Input START

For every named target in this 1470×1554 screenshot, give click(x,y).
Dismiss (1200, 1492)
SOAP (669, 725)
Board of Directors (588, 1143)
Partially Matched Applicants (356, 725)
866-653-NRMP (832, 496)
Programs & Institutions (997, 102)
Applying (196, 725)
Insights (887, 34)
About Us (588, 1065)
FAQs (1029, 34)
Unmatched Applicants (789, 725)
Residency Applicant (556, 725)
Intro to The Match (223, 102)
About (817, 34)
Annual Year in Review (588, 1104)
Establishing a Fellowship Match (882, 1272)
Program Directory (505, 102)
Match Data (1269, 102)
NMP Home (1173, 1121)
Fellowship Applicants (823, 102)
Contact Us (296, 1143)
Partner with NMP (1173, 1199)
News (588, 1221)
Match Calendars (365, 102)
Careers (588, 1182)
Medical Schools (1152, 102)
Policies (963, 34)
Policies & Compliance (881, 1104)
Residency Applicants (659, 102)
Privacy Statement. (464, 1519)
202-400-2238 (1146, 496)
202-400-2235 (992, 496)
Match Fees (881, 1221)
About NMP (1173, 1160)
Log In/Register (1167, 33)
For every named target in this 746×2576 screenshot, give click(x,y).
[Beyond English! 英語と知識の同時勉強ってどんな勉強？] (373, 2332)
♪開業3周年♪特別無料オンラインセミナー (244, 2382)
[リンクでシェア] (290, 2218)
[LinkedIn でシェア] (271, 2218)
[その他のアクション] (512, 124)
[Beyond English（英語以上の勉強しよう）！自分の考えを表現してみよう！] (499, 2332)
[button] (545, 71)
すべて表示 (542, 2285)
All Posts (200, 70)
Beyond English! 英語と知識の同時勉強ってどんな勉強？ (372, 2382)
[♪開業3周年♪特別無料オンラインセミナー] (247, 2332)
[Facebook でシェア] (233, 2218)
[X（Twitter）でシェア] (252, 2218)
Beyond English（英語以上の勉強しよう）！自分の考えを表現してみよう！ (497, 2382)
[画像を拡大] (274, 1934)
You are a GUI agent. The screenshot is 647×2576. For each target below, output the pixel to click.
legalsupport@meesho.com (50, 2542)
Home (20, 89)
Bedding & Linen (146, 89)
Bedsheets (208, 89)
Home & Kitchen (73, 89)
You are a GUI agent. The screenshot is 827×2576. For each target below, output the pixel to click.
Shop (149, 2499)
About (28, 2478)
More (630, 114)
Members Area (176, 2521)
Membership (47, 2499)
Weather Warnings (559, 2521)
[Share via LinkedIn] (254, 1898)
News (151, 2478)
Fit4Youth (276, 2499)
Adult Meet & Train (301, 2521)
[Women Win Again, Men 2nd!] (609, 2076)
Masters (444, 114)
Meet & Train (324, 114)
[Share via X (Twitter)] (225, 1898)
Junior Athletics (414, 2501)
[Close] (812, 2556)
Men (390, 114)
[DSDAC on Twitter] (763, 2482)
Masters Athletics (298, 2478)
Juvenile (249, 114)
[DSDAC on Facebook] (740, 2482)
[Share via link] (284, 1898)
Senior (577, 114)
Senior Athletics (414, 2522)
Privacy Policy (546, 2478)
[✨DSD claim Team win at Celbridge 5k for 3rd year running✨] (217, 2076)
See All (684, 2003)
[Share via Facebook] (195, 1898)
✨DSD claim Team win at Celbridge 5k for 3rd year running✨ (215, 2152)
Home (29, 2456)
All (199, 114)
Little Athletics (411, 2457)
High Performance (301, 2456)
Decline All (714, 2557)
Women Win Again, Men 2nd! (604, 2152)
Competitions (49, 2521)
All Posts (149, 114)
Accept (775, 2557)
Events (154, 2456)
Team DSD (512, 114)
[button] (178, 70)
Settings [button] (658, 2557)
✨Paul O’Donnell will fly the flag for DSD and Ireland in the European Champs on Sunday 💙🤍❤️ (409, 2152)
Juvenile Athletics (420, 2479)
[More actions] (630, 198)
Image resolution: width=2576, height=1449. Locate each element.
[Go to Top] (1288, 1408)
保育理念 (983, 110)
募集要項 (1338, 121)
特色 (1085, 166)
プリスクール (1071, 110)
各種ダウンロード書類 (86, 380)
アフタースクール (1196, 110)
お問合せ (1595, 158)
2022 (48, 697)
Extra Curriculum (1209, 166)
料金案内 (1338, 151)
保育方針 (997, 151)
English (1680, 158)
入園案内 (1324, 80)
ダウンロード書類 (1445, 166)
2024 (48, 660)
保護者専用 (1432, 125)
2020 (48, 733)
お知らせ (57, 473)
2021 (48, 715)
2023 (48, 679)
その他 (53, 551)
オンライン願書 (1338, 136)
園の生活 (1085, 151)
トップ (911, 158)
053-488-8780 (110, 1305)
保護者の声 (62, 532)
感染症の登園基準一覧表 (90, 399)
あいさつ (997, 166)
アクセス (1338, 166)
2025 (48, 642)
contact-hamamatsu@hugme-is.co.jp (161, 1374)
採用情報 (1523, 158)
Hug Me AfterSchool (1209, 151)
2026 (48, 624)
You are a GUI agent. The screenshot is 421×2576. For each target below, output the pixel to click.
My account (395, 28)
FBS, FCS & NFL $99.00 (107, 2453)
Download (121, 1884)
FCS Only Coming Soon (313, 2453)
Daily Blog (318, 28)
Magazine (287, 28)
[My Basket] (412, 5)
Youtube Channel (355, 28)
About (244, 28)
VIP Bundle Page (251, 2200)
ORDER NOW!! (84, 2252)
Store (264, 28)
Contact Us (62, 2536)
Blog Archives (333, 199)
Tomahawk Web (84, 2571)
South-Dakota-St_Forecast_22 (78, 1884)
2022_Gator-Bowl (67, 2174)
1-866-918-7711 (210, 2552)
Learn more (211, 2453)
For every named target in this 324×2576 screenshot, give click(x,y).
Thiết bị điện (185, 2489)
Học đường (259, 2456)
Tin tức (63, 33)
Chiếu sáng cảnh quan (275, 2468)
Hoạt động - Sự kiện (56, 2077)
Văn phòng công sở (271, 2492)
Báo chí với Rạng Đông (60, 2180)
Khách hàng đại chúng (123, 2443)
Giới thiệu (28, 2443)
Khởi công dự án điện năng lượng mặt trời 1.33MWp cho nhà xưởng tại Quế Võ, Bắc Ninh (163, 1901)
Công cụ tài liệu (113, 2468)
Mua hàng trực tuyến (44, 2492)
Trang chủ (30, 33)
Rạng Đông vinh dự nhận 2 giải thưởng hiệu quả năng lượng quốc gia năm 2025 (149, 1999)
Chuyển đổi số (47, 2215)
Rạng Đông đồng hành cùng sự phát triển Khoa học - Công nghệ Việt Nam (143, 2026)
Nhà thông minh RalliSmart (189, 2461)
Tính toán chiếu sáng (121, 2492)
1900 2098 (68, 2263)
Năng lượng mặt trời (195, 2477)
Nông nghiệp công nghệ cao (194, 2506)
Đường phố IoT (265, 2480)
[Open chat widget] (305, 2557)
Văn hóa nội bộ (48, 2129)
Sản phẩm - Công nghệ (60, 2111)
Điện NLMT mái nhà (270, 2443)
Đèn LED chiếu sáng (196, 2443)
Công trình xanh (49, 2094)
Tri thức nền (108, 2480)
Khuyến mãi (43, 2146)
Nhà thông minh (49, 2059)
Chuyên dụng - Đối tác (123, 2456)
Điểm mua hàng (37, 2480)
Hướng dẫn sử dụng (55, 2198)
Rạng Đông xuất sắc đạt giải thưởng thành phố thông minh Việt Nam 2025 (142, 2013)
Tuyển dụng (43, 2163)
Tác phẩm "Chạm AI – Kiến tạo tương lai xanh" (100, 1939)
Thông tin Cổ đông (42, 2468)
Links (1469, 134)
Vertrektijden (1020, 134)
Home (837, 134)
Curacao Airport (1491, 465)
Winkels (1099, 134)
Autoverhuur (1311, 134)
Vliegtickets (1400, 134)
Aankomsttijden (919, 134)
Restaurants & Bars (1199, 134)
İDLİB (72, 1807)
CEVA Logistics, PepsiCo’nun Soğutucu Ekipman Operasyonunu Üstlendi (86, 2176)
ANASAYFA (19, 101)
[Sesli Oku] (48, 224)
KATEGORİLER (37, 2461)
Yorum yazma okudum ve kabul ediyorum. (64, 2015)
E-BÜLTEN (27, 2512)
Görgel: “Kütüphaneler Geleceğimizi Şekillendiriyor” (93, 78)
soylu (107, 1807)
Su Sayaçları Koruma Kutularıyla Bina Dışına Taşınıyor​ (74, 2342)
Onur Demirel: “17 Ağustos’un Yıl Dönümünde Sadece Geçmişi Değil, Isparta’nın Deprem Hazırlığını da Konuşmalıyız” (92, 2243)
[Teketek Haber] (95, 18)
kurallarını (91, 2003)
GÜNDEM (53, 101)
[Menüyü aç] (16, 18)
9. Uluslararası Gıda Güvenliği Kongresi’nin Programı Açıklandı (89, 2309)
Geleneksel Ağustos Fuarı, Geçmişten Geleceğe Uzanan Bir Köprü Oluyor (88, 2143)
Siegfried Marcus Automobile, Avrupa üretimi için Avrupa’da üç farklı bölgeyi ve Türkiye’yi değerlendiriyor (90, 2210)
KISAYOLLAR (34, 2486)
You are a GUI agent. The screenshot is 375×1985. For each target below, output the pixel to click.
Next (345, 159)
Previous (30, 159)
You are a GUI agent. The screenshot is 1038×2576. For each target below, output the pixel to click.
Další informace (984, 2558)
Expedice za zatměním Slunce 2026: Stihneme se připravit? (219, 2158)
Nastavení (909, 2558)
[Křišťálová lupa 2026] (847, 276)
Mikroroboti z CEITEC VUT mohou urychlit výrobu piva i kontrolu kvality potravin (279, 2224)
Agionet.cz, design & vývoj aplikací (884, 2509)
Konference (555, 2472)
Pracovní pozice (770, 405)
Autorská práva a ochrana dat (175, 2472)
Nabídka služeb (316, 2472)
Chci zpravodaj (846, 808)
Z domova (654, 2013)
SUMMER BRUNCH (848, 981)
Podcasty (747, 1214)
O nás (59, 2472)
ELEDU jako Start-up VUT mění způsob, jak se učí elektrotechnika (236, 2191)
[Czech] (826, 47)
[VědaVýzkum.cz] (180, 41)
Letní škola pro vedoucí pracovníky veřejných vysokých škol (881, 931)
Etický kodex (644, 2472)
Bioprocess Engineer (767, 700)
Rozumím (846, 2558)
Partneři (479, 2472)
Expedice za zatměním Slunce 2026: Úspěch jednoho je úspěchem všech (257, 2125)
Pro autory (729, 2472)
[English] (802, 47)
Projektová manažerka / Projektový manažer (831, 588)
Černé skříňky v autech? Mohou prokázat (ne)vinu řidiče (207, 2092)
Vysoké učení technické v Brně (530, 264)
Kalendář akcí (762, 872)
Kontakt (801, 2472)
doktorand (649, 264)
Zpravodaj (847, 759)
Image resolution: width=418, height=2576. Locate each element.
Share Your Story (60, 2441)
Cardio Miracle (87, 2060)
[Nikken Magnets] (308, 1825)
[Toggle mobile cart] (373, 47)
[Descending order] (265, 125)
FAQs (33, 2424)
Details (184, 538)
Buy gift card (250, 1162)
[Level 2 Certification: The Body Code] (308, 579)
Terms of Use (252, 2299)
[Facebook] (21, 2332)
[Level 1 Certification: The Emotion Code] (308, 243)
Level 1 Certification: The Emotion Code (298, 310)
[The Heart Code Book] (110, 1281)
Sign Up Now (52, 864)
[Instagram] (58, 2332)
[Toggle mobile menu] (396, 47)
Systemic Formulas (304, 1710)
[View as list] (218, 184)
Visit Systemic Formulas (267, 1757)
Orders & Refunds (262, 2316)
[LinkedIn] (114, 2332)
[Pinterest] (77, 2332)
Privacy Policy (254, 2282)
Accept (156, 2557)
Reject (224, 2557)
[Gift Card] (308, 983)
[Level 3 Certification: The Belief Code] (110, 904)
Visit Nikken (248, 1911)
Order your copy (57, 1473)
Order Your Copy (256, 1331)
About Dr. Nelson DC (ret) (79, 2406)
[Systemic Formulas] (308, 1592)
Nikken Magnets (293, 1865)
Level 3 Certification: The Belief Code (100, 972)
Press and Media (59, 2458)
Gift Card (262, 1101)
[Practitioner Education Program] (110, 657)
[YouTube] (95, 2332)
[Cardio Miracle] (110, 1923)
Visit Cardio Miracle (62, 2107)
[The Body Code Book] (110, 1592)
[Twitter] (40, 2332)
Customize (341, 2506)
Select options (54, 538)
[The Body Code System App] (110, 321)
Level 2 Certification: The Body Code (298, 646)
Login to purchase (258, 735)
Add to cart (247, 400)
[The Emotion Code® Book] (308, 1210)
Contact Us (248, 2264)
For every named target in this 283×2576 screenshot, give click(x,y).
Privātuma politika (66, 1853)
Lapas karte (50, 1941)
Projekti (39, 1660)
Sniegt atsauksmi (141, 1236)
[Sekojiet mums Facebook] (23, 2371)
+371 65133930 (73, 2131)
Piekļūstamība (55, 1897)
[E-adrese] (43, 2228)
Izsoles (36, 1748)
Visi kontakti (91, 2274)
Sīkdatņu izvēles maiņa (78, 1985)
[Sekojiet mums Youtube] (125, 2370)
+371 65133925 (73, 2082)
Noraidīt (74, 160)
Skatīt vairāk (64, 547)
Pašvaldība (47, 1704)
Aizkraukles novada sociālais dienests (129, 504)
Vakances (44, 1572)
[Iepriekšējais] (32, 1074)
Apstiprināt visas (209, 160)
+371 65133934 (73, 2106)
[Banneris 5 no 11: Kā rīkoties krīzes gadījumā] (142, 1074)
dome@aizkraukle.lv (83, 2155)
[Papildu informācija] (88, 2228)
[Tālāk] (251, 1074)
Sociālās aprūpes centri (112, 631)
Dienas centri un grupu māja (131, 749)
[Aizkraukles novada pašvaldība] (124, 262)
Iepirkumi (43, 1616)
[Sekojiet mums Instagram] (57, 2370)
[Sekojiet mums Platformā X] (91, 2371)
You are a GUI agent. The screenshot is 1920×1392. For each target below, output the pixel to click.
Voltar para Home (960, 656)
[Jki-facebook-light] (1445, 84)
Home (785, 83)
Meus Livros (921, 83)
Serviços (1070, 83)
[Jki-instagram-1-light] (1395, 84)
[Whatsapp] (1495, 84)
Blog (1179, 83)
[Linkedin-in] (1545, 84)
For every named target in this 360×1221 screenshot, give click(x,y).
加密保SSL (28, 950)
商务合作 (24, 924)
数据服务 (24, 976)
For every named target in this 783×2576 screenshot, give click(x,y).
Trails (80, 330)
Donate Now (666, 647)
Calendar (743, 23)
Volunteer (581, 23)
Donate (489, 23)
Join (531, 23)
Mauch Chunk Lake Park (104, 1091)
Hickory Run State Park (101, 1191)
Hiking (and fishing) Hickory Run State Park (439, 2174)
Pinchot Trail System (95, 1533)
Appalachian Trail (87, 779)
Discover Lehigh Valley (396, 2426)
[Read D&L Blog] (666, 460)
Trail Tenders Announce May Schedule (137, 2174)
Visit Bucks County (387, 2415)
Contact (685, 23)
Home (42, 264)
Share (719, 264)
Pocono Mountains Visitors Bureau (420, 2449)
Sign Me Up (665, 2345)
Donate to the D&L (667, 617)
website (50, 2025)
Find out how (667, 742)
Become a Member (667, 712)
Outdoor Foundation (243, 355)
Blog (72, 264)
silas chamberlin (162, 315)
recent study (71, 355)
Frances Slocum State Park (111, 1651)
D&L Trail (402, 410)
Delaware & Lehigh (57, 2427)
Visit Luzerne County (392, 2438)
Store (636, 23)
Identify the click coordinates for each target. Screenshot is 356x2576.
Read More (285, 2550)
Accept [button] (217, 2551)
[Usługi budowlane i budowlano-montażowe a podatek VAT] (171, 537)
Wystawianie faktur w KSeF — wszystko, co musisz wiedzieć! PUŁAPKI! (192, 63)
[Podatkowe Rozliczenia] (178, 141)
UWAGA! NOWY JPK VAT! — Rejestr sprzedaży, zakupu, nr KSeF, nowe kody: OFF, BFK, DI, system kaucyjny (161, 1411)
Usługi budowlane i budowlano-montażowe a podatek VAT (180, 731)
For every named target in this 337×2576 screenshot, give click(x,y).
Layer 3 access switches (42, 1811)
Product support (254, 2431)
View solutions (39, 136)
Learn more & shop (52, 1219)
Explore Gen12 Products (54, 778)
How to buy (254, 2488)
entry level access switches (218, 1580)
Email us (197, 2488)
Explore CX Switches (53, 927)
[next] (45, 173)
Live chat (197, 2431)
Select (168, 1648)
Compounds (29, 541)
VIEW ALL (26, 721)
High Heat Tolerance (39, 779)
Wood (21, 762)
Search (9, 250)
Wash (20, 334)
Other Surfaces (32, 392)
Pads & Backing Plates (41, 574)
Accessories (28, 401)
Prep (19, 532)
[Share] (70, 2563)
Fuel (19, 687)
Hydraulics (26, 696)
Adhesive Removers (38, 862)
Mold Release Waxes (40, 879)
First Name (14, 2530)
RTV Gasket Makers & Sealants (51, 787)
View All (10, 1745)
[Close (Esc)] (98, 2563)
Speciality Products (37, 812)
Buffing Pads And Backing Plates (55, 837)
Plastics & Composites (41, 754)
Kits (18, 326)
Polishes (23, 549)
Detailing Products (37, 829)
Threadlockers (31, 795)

Input END

◆ **Work instructions**
Would you retype the lines above from the one with "お問合せ (1595, 158)" down to the one with "Công cụ tài liệu (113, 2468)", word for word, both ends included and no other lines?

◆ **Task answer**
お問合せ (1595, 158)
2022 (48, 697)
Extra Curriculum (1209, 166)
料金案内 (1338, 151)
保育方針 (997, 151)
English (1680, 158)
入園案内 (1324, 80)
ダウンロード書類 (1445, 166)
2024 (48, 660)
保護者専用 (1432, 125)
2020 (48, 733)
お知らせ (57, 473)
2021 (48, 715)
2023 (48, 679)
その他 (53, 551)
オンライン願書 (1338, 136)
園の生活 (1085, 151)
トップ (911, 158)
053-488-8780 (110, 1305)
保護者の声 (62, 532)
感染症の登園基準一覧表 (90, 399)
あいさつ (997, 166)
アクセス (1338, 166)
2025 (48, 642)
contact-hamamatsu@hugme-is.co.jp (161, 1374)
採用情報 (1523, 158)
Hug Me AfterSchool (1209, 151)
2026 (48, 624)
You are a GUI agent. The screenshot is 421×2576. For each target below, output the pixel to click.
My account (395, 28)
FBS, FCS & NFL $99.00 (107, 2453)
Download (121, 1884)
FCS Only Coming Soon (313, 2453)
Daily Blog (318, 28)
Magazine (287, 28)
[My Basket] (412, 5)
Youtube Channel (355, 28)
About (244, 28)
VIP Bundle Page (251, 2200)
ORDER NOW!! (84, 2252)
Store (264, 28)
Contact Us (62, 2536)
Blog Archives (333, 199)
Tomahawk Web (84, 2571)
South-Dakota-St_Forecast_22 (78, 1884)
2022_Gator-Bowl (67, 2174)
1-866-918-7711 (210, 2552)
Learn more (211, 2453)
For every named target in this 324×2576 screenshot, give click(x,y).
Thiết bị điện (185, 2489)
Học đường (259, 2456)
Tin tức (63, 33)
Chiếu sáng cảnh quan (275, 2468)
Hoạt động - Sự kiện (56, 2077)
Văn phòng công sở (271, 2492)
Báo chí với Rạng Đông (60, 2180)
Khách hàng đại chúng (123, 2443)
Giới thiệu (28, 2443)
Khởi công dự án điện năng lượng mặt trời 1.33MWp cho nhà xưởng tại Quế Võ, Bắc Ninh (163, 1901)
Công cụ tài liệu (113, 2468)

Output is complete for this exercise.